In plants, increased production of Reactive Oxygen Species and the accumulation of lipid peroxidation products have been associated with oxidation of membrane lipids and membrane catabolism during environmental stresses or senescence (Barclay and McKersie, 1994; Berjak and Pammenter, 2008). The amount of all the free fatty acid analyzed (capric, lauric, palmitic, palmitoleic, oleic, elaidic, arachidic, and linoleic acid) showed a significant increase at a[CO₂] when compared with e[CO₂] in plants inoculated with SFJ14-36 strain. However, in the other two strains, the values remained unaltered between CO₂ levels. During maturation, aging, and senescence, the catabolic enzymatic activities become activated, and free fatty acids have been found to be enhanced considerably (Mishra et al., 2006). Together with free fatty acids, sterols (β-sitosterol and stigmasterol) were enhanced at a[CO₂] only in SFJ14-36 plants, remaining unchanged in the other treatments. Sterols have also been found to be enhanced in senescing leaves (Duperon et al., 1984; Bouvier-Navé et al., 2010; Li et al., 2016) where they appear to participate in recycling these fatty acids released from senescing cell membranes to form sterol esters for subsequent transport to other tissues (Holmer et al., 1973; Chen et al., 2007).

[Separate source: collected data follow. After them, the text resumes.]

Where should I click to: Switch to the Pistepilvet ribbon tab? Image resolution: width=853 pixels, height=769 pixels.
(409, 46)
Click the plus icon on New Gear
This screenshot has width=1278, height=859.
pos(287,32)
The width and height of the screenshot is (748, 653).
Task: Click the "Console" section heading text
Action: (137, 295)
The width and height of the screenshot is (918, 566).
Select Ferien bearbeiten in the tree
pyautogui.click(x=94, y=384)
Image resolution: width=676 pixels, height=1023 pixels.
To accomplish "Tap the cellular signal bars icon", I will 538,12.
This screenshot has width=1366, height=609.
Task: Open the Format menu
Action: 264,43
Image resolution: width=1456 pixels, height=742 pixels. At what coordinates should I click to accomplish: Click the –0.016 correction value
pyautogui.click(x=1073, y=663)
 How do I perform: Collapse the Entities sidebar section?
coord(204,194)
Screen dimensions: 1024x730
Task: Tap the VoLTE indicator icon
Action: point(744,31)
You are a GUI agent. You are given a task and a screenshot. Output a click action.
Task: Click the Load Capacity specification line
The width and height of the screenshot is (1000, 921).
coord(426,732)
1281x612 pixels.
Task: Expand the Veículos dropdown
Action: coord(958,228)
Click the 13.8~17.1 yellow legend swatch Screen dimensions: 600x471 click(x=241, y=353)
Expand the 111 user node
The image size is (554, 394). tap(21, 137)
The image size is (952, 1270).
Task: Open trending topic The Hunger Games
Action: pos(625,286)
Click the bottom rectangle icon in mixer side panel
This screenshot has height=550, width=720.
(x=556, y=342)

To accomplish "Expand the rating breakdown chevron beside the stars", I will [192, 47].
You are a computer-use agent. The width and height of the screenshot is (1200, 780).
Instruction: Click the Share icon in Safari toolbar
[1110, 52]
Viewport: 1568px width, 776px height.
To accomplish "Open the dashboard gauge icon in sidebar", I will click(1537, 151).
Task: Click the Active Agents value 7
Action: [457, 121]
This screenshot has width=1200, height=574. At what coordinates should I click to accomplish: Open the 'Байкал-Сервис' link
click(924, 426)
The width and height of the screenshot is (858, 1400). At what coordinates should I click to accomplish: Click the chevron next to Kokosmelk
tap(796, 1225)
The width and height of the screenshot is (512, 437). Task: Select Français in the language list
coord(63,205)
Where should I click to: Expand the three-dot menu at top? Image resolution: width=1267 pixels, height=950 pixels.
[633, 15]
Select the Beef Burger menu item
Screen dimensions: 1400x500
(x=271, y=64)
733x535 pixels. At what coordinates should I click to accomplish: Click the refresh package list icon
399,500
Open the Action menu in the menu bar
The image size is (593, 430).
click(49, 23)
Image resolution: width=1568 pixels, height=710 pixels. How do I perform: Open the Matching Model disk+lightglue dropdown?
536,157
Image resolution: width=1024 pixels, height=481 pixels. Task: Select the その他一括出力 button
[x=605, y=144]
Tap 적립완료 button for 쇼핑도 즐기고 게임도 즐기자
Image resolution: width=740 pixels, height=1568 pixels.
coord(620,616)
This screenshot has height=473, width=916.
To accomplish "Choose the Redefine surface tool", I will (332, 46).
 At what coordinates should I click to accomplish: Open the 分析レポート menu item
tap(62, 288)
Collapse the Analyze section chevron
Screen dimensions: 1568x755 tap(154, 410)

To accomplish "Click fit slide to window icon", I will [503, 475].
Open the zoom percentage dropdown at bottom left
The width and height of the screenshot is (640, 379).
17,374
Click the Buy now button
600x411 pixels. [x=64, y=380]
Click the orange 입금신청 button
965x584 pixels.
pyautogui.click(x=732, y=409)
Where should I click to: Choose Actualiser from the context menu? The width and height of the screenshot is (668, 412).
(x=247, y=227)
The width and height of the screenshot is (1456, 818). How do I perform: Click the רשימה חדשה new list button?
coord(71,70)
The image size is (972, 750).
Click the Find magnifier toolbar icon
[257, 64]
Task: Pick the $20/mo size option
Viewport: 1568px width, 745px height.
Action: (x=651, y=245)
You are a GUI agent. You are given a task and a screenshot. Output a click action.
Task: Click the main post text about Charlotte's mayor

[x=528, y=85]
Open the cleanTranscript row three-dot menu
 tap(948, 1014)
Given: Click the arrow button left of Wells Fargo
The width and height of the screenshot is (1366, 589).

All these metabolomic data suggest that in leaves of soybeans inoculated with SFJ14-36 strain grown at a[CO₂], chlorophyll degradation and, therefore, lower photosynthetic ability was likely to occur at the same time as thylakoid membrane degradations. This was previously proposed by Li et al. (2016) during leaf senescence, in our case, probably due to enhancement of oxidative stress and N deficiency. However, this happened only when the plants were grown at current CO₂ conditions not at e[CO₂], showing a soybean-strain specific interaction with atmospheric [CO₂]. As N is essential for synthesis of Rubisco and chlorophylls, in soybean plants inoculated with SFJ14-36 strain, insufficient N-fixation at a[CO₂] (Figure 3C) decreased leaf N concentration and, as a consequence, photosynthetic rates were decreased in this B. japonicum strains (Sanz-Sáez et al., 2019). In this respect, some studies have shown that a sufficient supply of N through BNF increases photosynthetic rates and delays leaf senescence in soybean (Abu-Shakra et al., 1978; Kaschuk et al., 2010). Therefore, observed induced leaf senescence in SFJ14-36 may be due to an insufficient supply of N from the BNF to the leaves as already observed in soybean (Egli et al., 1978). As stated before, the poor supply of N from nodules to leaves was not likely due to low nodule BNF efficiency (Figure 2) but probably to a deficient nodulation as observed by the significant reduction in nodule biomass in SFJ14-36 grown at a[CO₂] when compared with e[CO₂].